Jugements de Montaigne sur Guichardin, Philippe de Comines et les sieurs de Bellay. — Pour remédier un peu aux trahisons de ma mémoire qui me fait défaut à un degré tel qu’il m’est arrivé plus d’une fois de reprendre, comme récents et m’étant inconnus, des livres que quelques années auparavant j’avais lus avec attention et couverts de notes, j’ai pris, depuis quelque temps, l’habitude d’inscrire à la fin de chacun de ceux dont je ne compte pas user à nouveau, l’époque à laquelle j’en ai terminé la lecture et, en gros, l’impression que j’en ai éprouvée, de manière à me représenter au moins la physionomie et l’idée générale qu’en lisant, je me suis faites de l’auteur. Voici quelques-unes de ces annotations :

Il y a environ dix ans, sur mon Guichardin (en quelque langue que mes livres soient écrits, c’est dans la mienne que je les annote), j’inscrivais : « Historiographe soigneux, duquel on peut, je crois, aussi exactement que de n’importe quel autre, apprendre la vérité sur les affaires de son temps, dans la plupart desquelles, du reste, il a joué un rôle dans un rang honorable. Il ne semble pas que par haine, condescendance ou vanité, il ait rien déguisé ; on peut s’en rendre compte par l’impartialité des jugements qu’il porte sur les grands, particulièrement sur ceux qui, comme le pape Clément VII, l’ont employé et lui ont donné de l’avancement dans les charges qu’il occupait. Il paraît se prévaloir surtout des digressions qu’il fait et des appréciations qu’il porte ; il y en a de bonnes et il relate de beaux traits, mais il s’y complaît trop ; et pour ne rien laisser de côté, bien que déjà le sujet par lui-même soit très plein et très ample, pour ainsi dire infini, il le délaie encore et son style dégénère en caquet scolastique. J’ai aussi remarqué chez lui que, bien qu’il apprécie nombre d’hommes et de choses, nombre d’événements et de résolutions, il n’en rapporte jamais aucun à la vertu, à la religion, à la conscience, dont il ne tient pas plus compte que si elles n’existaient plus en ce monde ; toutes les actions, si belles en apparence qu’elles puissent être, il les attribue toujours à quelque cause vicieuse ou au profit que l’auteur doit en retirer. Il est cependant impossible d’admettre que dans cette infinité de faits qu’il relate, il n’en soit pas un qui ait une cause raisonnable ; la corruption n’a pas pu être si générale que tout le monde en ait été atteint et que nul n’y ait échappé. Cela me porte à croire que le sens critique a pu lui faire un peu défaut et que peut-être il a jugé les autres d’après ce qu’il était lui-même. »

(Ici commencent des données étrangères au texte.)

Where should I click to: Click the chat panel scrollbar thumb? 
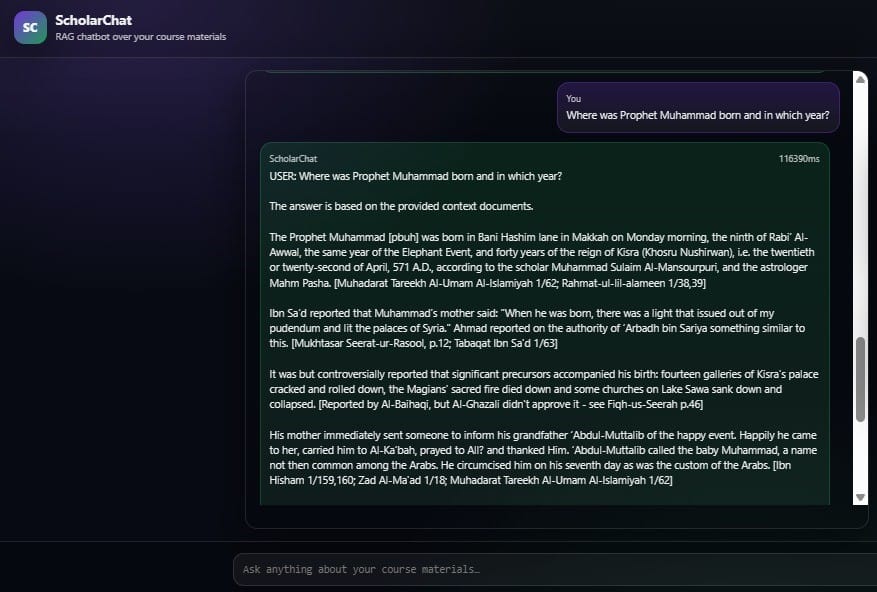click(860, 378)
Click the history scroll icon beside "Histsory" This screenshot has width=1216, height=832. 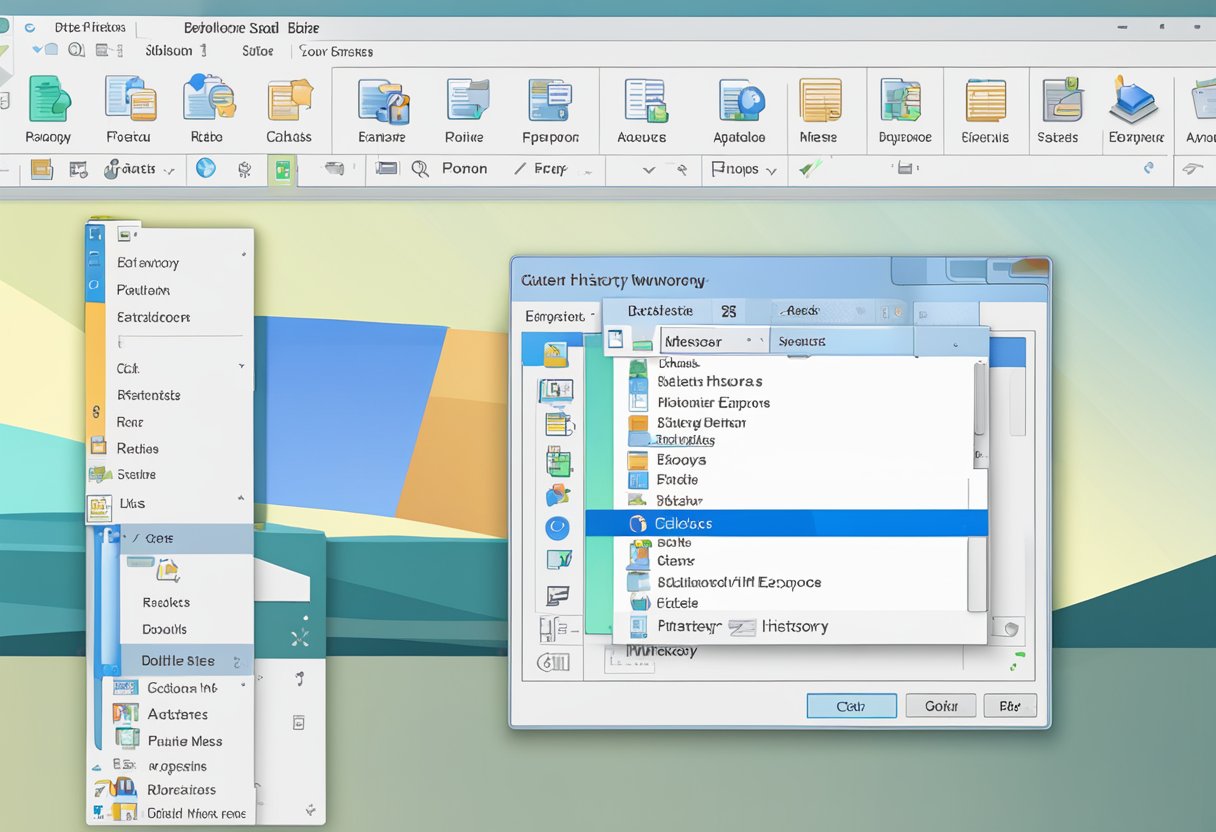point(742,626)

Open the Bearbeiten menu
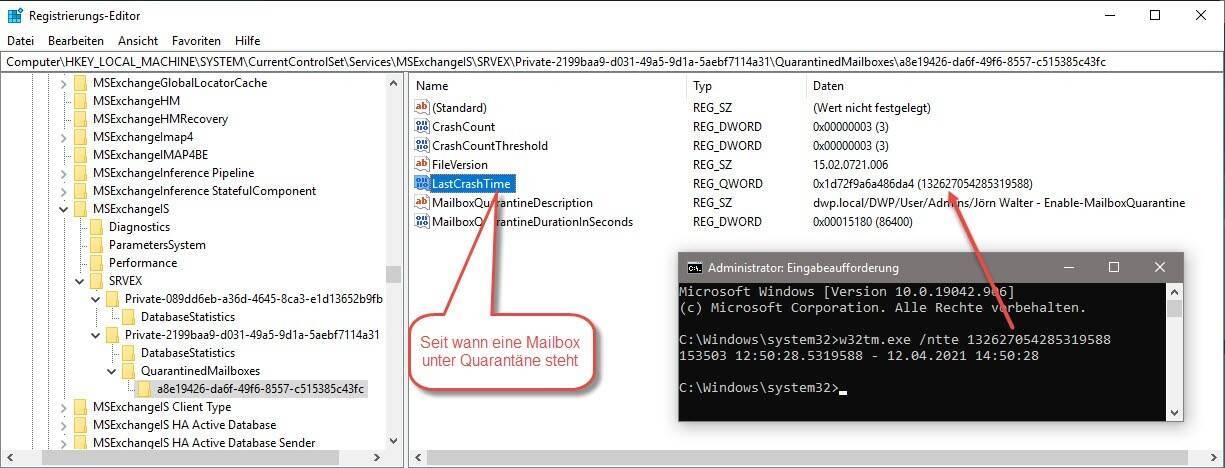click(x=76, y=41)
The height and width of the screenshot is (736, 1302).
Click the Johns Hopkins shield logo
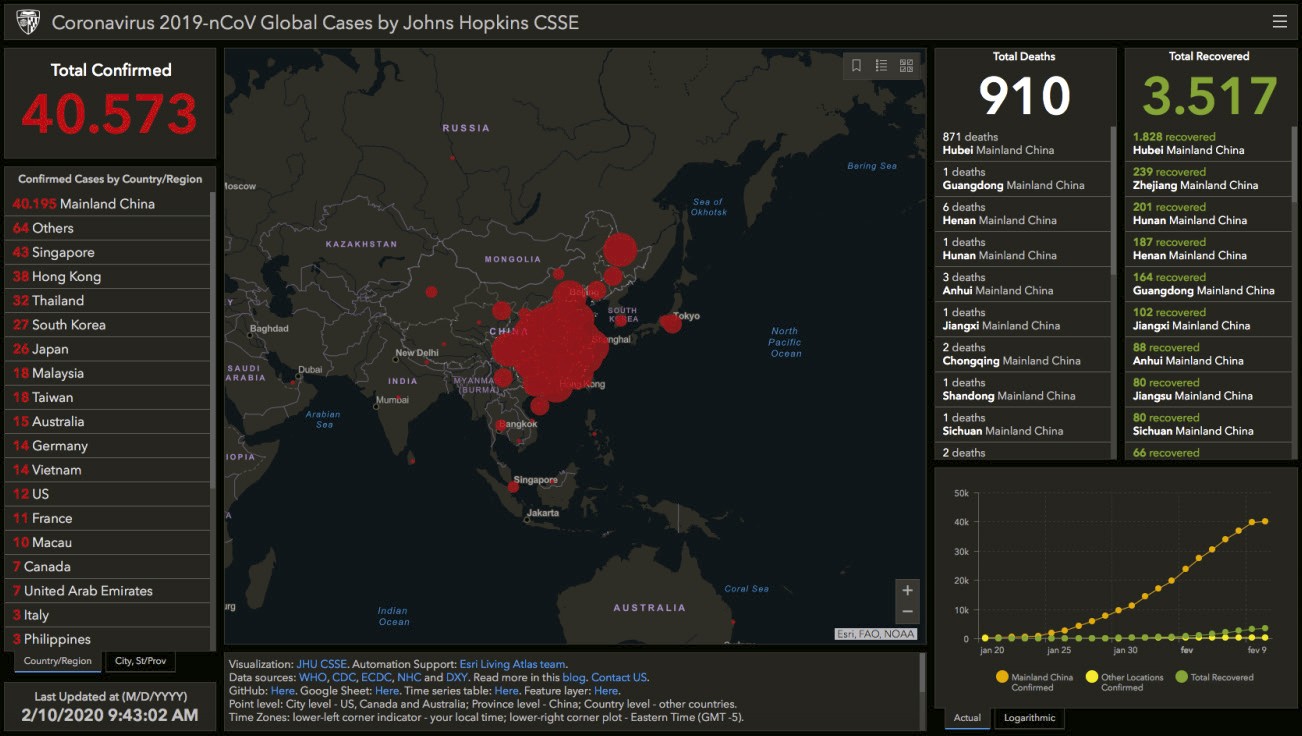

Sur mon Philippe de Comines, j’ai écrit : « C’est là un langage doux et agréable, d’une entière simplicité ; la narration y est exempte de circonlocutions, la bonne foi de l’auteur y est manifeste ; il parle de lui-même sans vanité, des autres sans partialité ni envie ; ses récits et ses commentaires marquent plus de zèle empressé et d’amour de la vérité que de réelle supériorité ; en tout et partout, se révèlent une autorité et un sérieux qui témoignent un homme de bonne famille, familiarisé avec les affaires d’importance. »

Sur les mémoires des sieurs de Bellay : « Il y a toujours plaisir à lire les choses écrites par ceux qui ont été mêlés à leur conduite ; mais on ne peut nier que chez ces deux seigneurs on ne constate une infériorité évidente et très accentuée dans la sincérité et la liberté de langage qui, au contraire, caractérisent les écrivains similaires des temps passés, tels que le sire de Joinville familier de Saint-Louis, Éginard chancelier de Charlemagne, et plus récemment Philippe de Comines. Leur ouvrage est plutôt un plaidoyer en faveur du roi François Ier contre l’empereur Charles-Quint, qu’une histoire. Je ne veux pas croire que les auteurs aient, quant au fond, rien changé aux faits qu’ils rapportent, mais ils se sont appliqués à les présenter, souvent à tort, sous un jour qui nous est favorable, omettant tout ce qui, dans la vie de leur maître, est de nature particulièrement délicate : c’est évidemment là un travail de commande ; ainsi les disgrâces de Messieurs de Montmorency et de Brion n’y sont pas mentionnées, et même on n’y trouve seulement pas le nom de Madame d’Étampes ; on peut admettre que l’on passe sous silence les choses secrètes, mais taire ce que tout le monde connaît, en passer de semblable importance qui ont eu une telle influence sur les affaires publiques, est inexcusable. En somme, si l’on m’en croit, on s’adressera ailleurs pour avoir une complète connaissance du roi François Ier et de ce qui s’est passé en son temps. Ce qu’on y peut lire avec profit, c’est le récit particulier des batailles et actions de guerre auxquelles ces deux gentilshommes ont assisté, quelques paroles et actes de la vie privée de certains princes de leur temps, les démarches faites et les négociations conduites par le seigneur de Langeais où sont consignées beaucoup de choses qui méritent d’être sues, accompagnées de réflexions assez remarquables. »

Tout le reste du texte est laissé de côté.